Set out every line of the records below as a numbered list, skipping any blank lines.

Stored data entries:
BEGIN
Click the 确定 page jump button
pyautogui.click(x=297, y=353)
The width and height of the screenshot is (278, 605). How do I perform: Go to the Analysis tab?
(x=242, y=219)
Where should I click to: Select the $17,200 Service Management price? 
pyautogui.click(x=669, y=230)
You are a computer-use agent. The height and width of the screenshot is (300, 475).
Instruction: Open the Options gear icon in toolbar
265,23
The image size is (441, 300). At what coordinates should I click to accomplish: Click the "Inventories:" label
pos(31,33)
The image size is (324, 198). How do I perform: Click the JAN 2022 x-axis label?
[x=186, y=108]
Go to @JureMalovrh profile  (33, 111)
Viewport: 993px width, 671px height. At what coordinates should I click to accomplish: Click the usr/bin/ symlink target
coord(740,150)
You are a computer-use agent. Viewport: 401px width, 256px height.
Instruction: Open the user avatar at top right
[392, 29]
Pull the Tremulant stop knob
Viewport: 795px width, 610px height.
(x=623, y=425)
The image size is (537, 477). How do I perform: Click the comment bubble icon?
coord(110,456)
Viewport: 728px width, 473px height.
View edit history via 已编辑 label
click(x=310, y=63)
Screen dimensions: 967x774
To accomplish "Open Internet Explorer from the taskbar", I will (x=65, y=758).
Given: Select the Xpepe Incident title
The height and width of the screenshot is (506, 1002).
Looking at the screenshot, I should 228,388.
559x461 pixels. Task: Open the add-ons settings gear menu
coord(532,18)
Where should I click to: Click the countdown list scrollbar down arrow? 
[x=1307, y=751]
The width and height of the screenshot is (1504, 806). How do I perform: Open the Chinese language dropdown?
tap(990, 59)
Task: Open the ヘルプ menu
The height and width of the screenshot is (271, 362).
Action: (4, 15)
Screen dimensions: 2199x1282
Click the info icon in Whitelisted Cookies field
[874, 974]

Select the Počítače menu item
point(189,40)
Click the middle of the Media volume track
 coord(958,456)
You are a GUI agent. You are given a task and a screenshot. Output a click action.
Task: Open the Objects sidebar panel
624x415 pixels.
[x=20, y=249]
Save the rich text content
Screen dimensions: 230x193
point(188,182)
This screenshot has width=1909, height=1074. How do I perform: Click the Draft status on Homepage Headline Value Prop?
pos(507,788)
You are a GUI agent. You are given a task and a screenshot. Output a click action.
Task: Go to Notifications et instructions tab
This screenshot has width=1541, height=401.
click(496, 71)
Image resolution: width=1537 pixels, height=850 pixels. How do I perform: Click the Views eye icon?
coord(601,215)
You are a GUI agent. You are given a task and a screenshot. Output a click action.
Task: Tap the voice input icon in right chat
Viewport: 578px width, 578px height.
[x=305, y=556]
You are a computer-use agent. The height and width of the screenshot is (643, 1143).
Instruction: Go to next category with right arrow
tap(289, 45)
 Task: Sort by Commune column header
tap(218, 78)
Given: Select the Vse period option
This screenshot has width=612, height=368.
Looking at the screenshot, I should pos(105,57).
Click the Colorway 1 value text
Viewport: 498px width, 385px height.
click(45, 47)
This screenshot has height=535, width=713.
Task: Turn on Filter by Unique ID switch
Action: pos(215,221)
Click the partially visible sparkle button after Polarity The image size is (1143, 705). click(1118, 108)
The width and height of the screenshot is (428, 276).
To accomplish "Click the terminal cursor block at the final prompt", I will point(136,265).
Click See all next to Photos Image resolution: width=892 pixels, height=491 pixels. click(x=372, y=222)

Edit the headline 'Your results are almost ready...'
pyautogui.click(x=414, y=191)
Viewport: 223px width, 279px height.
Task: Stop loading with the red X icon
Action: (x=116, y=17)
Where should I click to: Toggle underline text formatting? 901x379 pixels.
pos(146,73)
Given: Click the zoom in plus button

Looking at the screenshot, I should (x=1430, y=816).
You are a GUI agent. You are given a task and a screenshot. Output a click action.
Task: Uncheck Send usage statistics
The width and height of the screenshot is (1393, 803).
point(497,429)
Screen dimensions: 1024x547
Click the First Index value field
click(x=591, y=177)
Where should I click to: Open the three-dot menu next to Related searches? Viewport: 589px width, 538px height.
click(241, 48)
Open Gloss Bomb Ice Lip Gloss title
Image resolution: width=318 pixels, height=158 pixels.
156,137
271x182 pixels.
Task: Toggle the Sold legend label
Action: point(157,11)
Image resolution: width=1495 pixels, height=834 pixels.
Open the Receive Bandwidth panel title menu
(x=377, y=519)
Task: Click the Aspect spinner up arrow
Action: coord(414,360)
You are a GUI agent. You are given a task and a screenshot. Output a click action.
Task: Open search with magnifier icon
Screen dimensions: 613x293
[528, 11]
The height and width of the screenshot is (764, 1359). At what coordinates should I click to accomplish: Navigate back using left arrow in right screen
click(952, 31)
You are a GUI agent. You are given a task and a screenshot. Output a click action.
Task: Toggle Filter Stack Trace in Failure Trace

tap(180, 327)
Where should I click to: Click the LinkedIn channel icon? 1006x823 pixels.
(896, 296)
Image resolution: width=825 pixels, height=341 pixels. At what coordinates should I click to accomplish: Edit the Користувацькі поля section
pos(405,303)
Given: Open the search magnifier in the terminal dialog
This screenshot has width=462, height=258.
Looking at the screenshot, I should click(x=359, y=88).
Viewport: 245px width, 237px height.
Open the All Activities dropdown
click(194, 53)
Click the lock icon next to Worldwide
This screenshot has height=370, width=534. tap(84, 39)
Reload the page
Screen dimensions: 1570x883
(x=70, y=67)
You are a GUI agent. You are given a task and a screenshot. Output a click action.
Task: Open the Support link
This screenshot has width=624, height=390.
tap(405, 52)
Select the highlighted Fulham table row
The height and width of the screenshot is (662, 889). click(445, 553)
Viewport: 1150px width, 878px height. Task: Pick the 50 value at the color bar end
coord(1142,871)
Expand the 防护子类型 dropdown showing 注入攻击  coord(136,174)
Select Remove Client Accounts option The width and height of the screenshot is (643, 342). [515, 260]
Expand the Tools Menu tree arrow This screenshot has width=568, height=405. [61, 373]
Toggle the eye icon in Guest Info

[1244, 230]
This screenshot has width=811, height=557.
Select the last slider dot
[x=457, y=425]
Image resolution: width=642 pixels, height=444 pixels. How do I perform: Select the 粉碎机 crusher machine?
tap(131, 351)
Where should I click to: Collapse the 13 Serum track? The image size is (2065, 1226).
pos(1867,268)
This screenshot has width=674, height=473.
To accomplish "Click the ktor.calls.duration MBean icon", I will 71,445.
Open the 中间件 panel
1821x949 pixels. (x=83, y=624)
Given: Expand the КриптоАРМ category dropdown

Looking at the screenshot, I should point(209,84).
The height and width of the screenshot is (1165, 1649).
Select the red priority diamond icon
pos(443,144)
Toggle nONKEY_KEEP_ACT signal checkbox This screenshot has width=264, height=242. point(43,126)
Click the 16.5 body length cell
END
Task response:
1. Click the 确定 page jump button
2. pyautogui.click(x=297, y=353)
3. The width and height of the screenshot is (278, 605). How do I perform: Go to the Analysis tab?
4. (x=242, y=219)
5. Where should I click to: Select the $17,200 Service Management price? 
6. pyautogui.click(x=669, y=230)
7. You are a computer-use agent. The height and width of the screenshot is (300, 475).
8. Instruction: Open the Options gear icon in toolbar
9. 265,23
10. The image size is (441, 300). At what coordinates should I click to accomplish: Click the "Inventories:" label
11. pos(31,33)
12. The image size is (324, 198). How do I perform: Click the JAN 2022 x-axis label?
13. [x=186, y=108]
14. Go to @JureMalovrh profile  (33, 111)
15. Viewport: 993px width, 671px height. At what coordinates should I click to accomplish: Click the usr/bin/ symlink target
16. coord(740,150)
17. You are a computer-use agent. Viewport: 401px width, 256px height.
18. Instruction: Open the user avatar at top right
19. [392, 29]
20. Pull the Tremulant stop knob
21. Viewport: 795px width, 610px height.
22. (x=623, y=425)
23. The image size is (537, 477). How do I perform: Click the comment bubble icon?
24. coord(110,456)
25. Viewport: 728px width, 473px height.
26. View edit history via 已编辑 label
27. click(x=310, y=63)
28. Screen dimensions: 967x774
29. To accomplish "Open Internet Explorer from the taskbar", I will (x=65, y=758).
30. Given: Select the Xpepe Incident title
31. The height and width of the screenshot is (506, 1002).
32. Looking at the screenshot, I should 228,388.
33. 559x461 pixels. Task: Open the add-ons settings gear menu
34. coord(532,18)
35. Where should I click to: Click the countdown list scrollbar down arrow? 
36. [x=1307, y=751]
37. The width and height of the screenshot is (1504, 806). How do I perform: Open the Chinese language dropdown?
38. tap(990, 59)
39. Task: Open the ヘルプ menu
40. The height and width of the screenshot is (271, 362).
41. Action: (4, 15)
42. Screen dimensions: 2199x1282
43. Click the info icon in Whitelisted Cookies field
44. [874, 974]
45. Select the Počítače menu item
46. point(189,40)
47. Click the middle of the Media volume track
48.  coord(958,456)
49. You are a GUI agent. You are given a task and a screenshot. Output a click action.
50. Task: Open the Objects sidebar panel
51. 624x415 pixels.
52. [x=20, y=249]
53. Save the rich text content
54. Screen dimensions: 230x193
55. point(188,182)
56. This screenshot has width=1909, height=1074. How do I perform: Click the Draft status on Homepage Headline Value Prop?
57. pos(507,788)
58. You are a GUI agent. You are given a task and a screenshot. Output a click action.
59. Task: Go to Notifications et instructions tab
60. This screenshot has width=1541, height=401.
61. click(496, 71)
62. Image resolution: width=1537 pixels, height=850 pixels. How do I perform: Click the Views eye icon?
63. coord(601,215)
64. You are a GUI agent. You are given a task and a screenshot. Output a click action.
65. Task: Tap the voice input icon in right chat
66. Viewport: 578px width, 578px height.
67. [x=305, y=556]
68. You are a computer-use agent. The height and width of the screenshot is (643, 1143).
69. Instruction: Go to next category with right arrow
70. tap(289, 45)
71.  Task: Sort by Commune column header
72. tap(218, 78)
73. Given: Select the Vse period option
74. This screenshot has width=612, height=368.
75. Looking at the screenshot, I should pos(105,57).
76. Click the Colorway 1 value text
77. Viewport: 498px width, 385px height.
78. click(45, 47)
79. This screenshot has height=535, width=713.
80. Task: Turn on Filter by Unique ID switch
81. Action: pos(215,221)
82. Click the partially visible sparkle button after Polarity The image size is (1143, 705). click(1118, 108)
83. The width and height of the screenshot is (428, 276).
84. To accomplish "Click the terminal cursor block at the final prompt", I will point(136,265).
85. Click See all next to Photos Image resolution: width=892 pixels, height=491 pixels. click(x=372, y=222)
86. Edit the headline 'Your results are almost ready...'
87. pyautogui.click(x=414, y=191)
88. Viewport: 223px width, 279px height.
89. Task: Stop loading with the red X icon
90. Action: (x=116, y=17)
91. Where should I click to: Toggle underline text formatting? 901x379 pixels.
92. pos(146,73)
93. Given: Click the zoom in plus button
94. Looking at the screenshot, I should (x=1430, y=816).
95. You are a GUI agent. You are given a task and a screenshot. Output a click action.
96. Task: Uncheck Send usage statistics
97. The width and height of the screenshot is (1393, 803).
98. point(497,429)
99. Screen dimensions: 1024x547
100. Click the First Index value field
101. click(x=591, y=177)
102. Where should I click to: Open the three-dot menu next to Related searches? Viewport: 589px width, 538px height.
103. click(241, 48)
104. Open Gloss Bomb Ice Lip Gloss title
105. Image resolution: width=318 pixels, height=158 pixels.
106. 156,137
107. 271x182 pixels.
108. Task: Toggle the Sold legend label
109. Action: point(157,11)
110. Image resolution: width=1495 pixels, height=834 pixels.
111. Open the Receive Bandwidth panel title menu
112. (x=377, y=519)
113. Task: Click the Aspect spinner up arrow
114. Action: coord(414,360)
115. You are a GUI agent. You are given a task and a screenshot. Output a click action.
116. Task: Open search with magnifier icon
117. Screen dimensions: 613x293
118. [528, 11]
119. The height and width of the screenshot is (764, 1359). At what coordinates should I click to accomplish: Navigate back using left arrow in right screen
120. click(952, 31)
121. You are a GUI agent. You are given a task and a screenshot. Output a click action.
122. Task: Toggle Filter Stack Trace in Failure Trace
123. tap(180, 327)
124. Where should I click to: Click the LinkedIn channel icon? 1006x823 pixels.
125. (896, 296)
126. Image resolution: width=825 pixels, height=341 pixels. At what coordinates should I click to accomplish: Edit the Користувацькі поля section
127. pos(405,303)
128. Given: Open the search magnifier in the terminal dialog
129. This screenshot has width=462, height=258.
130. Looking at the screenshot, I should click(x=359, y=88).
131. Viewport: 245px width, 237px height.
132. Open the All Activities dropdown
133. click(194, 53)
134. Click the lock icon next to Worldwide
135. This screenshot has height=370, width=534. tap(84, 39)
136. Reload the page
137. Screen dimensions: 1570x883
138. (x=70, y=67)
139. You are a GUI agent. You are given a task and a screenshot. Output a click action.
140. Task: Open the Support link
141. This screenshot has width=624, height=390.
142. tap(405, 52)
143. Select the highlighted Fulham table row
144. The height and width of the screenshot is (662, 889). click(445, 553)
145. Viewport: 1150px width, 878px height. Task: Pick the 50 value at the color bar end
146. coord(1142,871)
147. Expand the 防护子类型 dropdown showing 注入攻击  coord(136,174)
148. Select Remove Client Accounts option The width and height of the screenshot is (643, 342). [515, 260]
149. Expand the Tools Menu tree arrow This screenshot has width=568, height=405. [61, 373]
150. Toggle the eye icon in Guest Info
151. [1244, 230]
152. This screenshot has width=811, height=557.
153. Select the last slider dot
154. [x=457, y=425]
155. Image resolution: width=642 pixels, height=444 pixels. How do I perform: Select the 粉碎机 crusher machine?
156. tap(131, 351)
157. Where should I click to: Collapse the 13 Serum track? The image size is (2065, 1226).
158. pos(1867,268)
159. This screenshot has width=674, height=473.
160. To accomplish "Click the ktor.calls.duration MBean icon", I will 71,445.
161. Open the 中间件 panel
162. 1821x949 pixels. (x=83, y=624)
163. Given: Expand the КриптоАРМ category dropdown
164. Looking at the screenshot, I should point(209,84).
165. The height and width of the screenshot is (1165, 1649).
166. Select the red priority diamond icon
167. pos(443,144)
168. Toggle nONKEY_KEEP_ACT signal checkbox This screenshot has width=264, height=242. point(43,126)
169. Click the 16.5 body length cell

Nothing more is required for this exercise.